Трудно понять, чего больше было в ее возгласе: удивления, восхищения или страха? Я испугался, что теперь она будет меня бояться. Страшно станет ей оставаться один на один с человеком, который может своими руками задушить другого.
«Я выполнил приговор народа. Этому гаду давно был вынесен приговор. У меня не было другого оружия…»
Это звучало как попытка оправдаться. И мне самому стало неприятно. Почему я оправдываюсь? Нет, она поняла. Вздохнула тяжело и сказала:
«Я хочу ненавидеть их, как вы. И не могу. Грот добрый человек. Культурный. Вежливый».

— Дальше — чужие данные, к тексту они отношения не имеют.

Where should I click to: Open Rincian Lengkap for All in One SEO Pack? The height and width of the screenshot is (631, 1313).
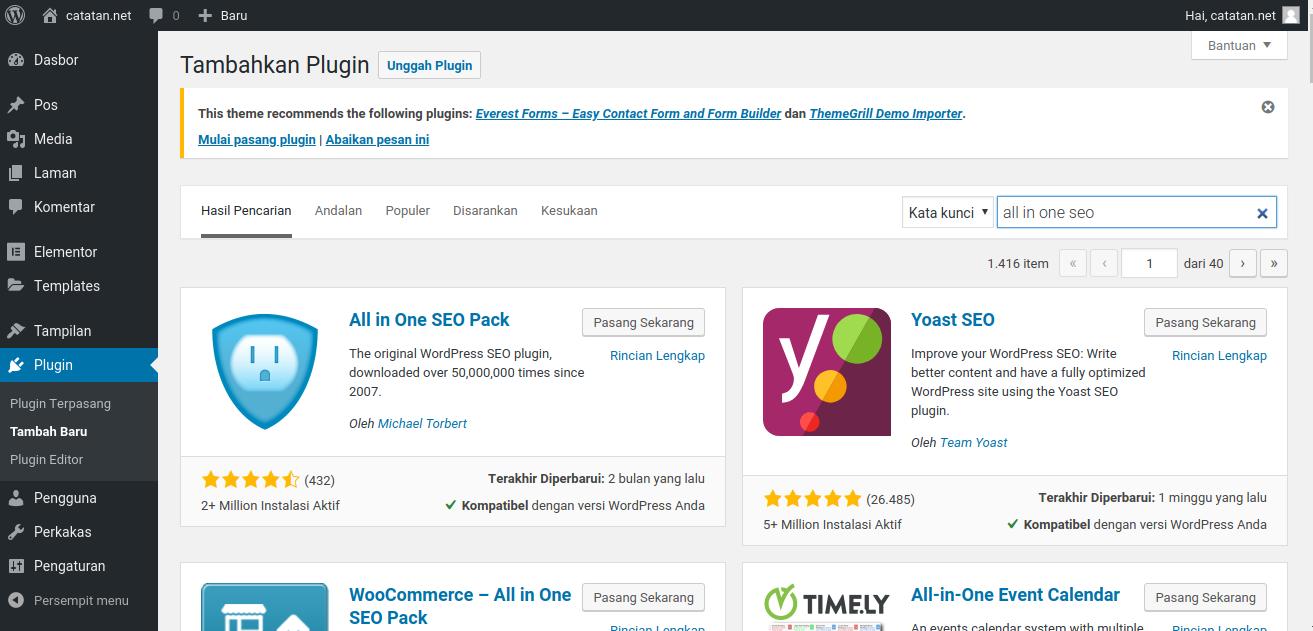coord(657,355)
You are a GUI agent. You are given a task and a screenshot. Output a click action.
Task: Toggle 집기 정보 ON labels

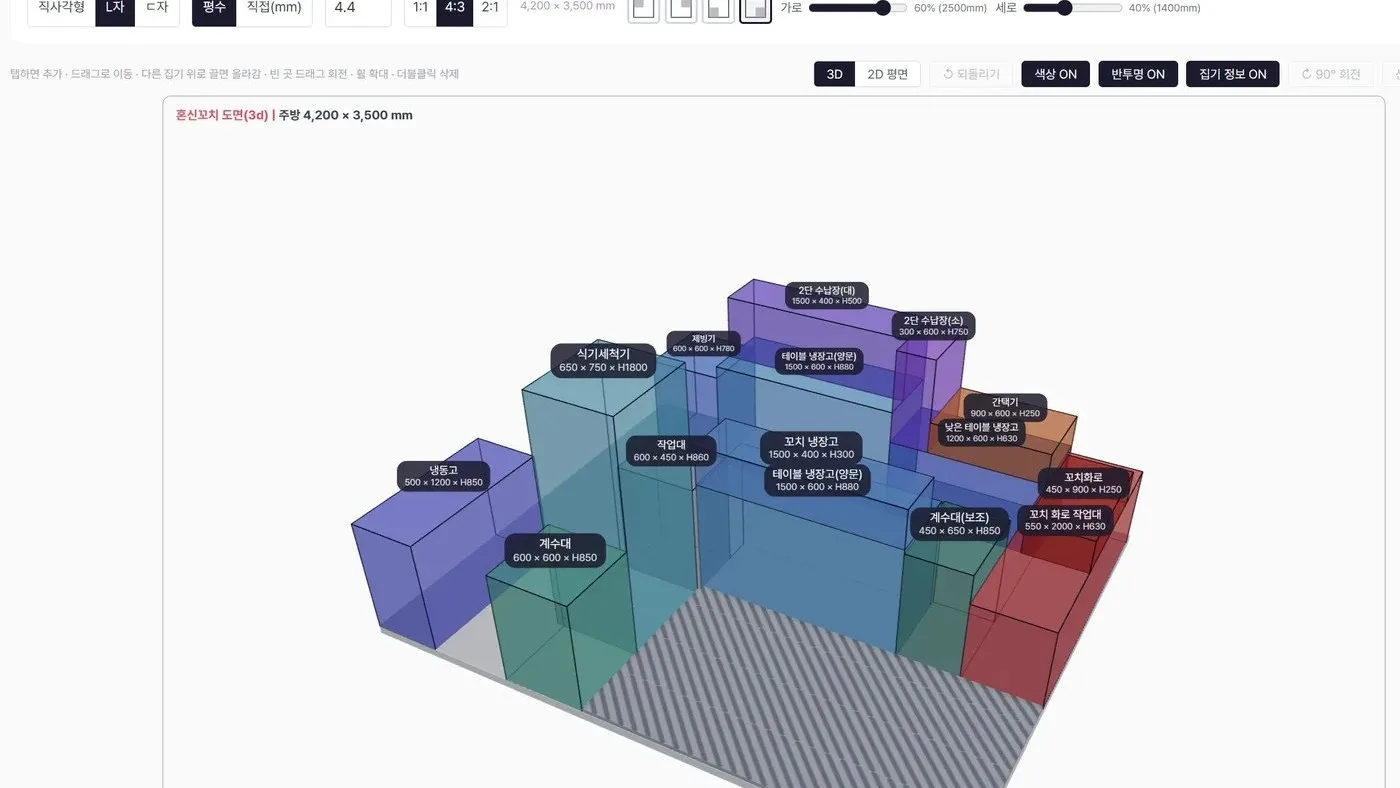click(x=1232, y=74)
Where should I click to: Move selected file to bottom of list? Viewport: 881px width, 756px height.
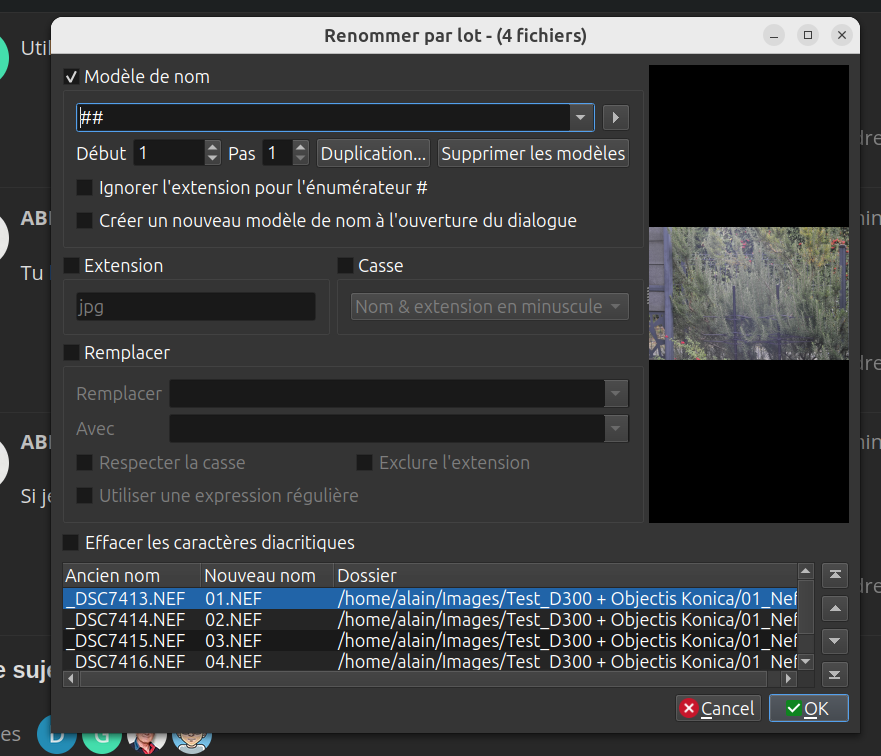834,674
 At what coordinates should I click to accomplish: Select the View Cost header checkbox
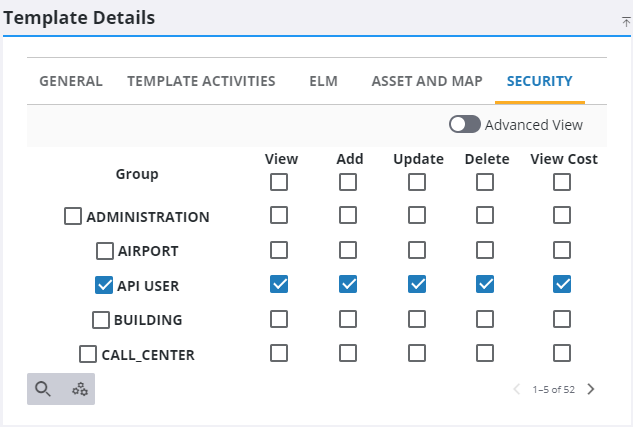coord(562,182)
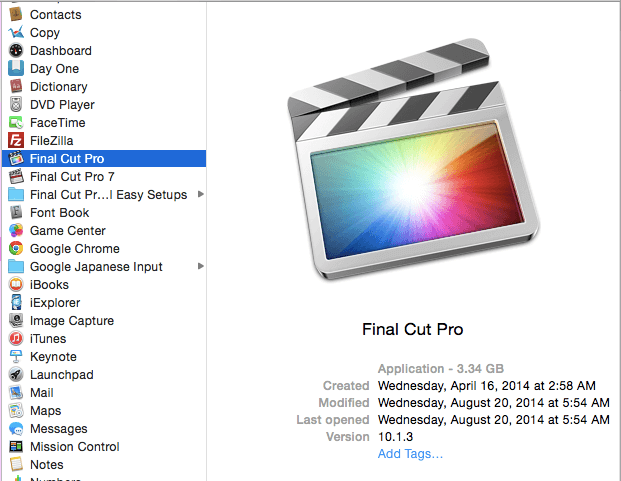Select the Font Book entry
Screen dimensions: 621x481
click(x=59, y=213)
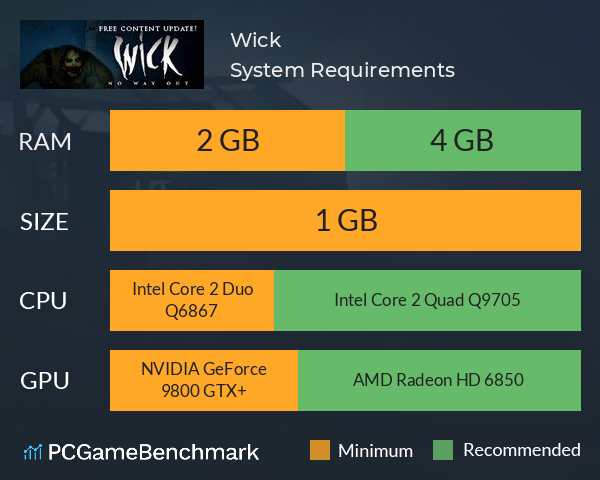
Task: Click the RAM row label
Action: 45,142
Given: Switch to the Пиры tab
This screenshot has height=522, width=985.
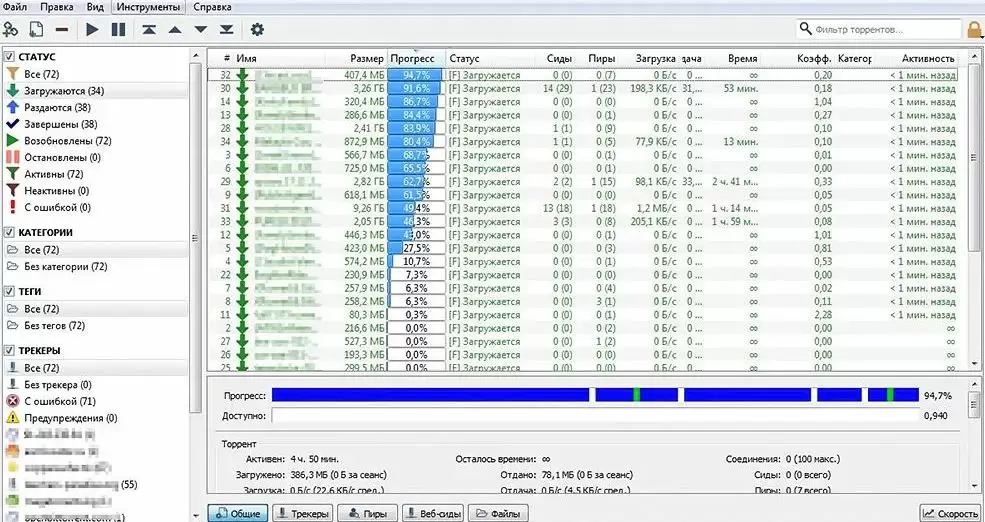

«Для того чтоб их так ненавидеть, надо знать то, что знаю я!» — И я, волнуясь, стал рассказывать о расстреле военнопленных в карьере кирпичного завода, о пытках, которым подвергают наших людей в застенках гестапо, об ужасах еврейского гетто, о зверском убийстве девятилетнего мальчика, моего соседа, вина которого заключалась в том, что он, выбежав утречком во двор, написал струйкой на снегу слово «Гитлер»… И о борьбе, которую ведут армия, народ, партизаны. О подполье в городе, о Павле, его друзьях, их казни.
Нет, она жила не так уж изолированно. Кое-что она слышала. Но поведение отца, которого она любила и каждому слову и поступку которого верила с детства?! А потом этот доктор Грот. Он осуждал жестокости немецких властей. Однако тут же оправдывал их тем, что якобы с нашей стороны война ведется антигуманно. Факты фанатического убийства немецких солдат и чиновников вынуждают власти прибегать к таким жестоким мерам. Война есть война. А вот если б наш народ покорился, они, немцы, только несли бы нам свою высокую культуру. Он часто разглагольствовал о великой культурной миссии германской расы.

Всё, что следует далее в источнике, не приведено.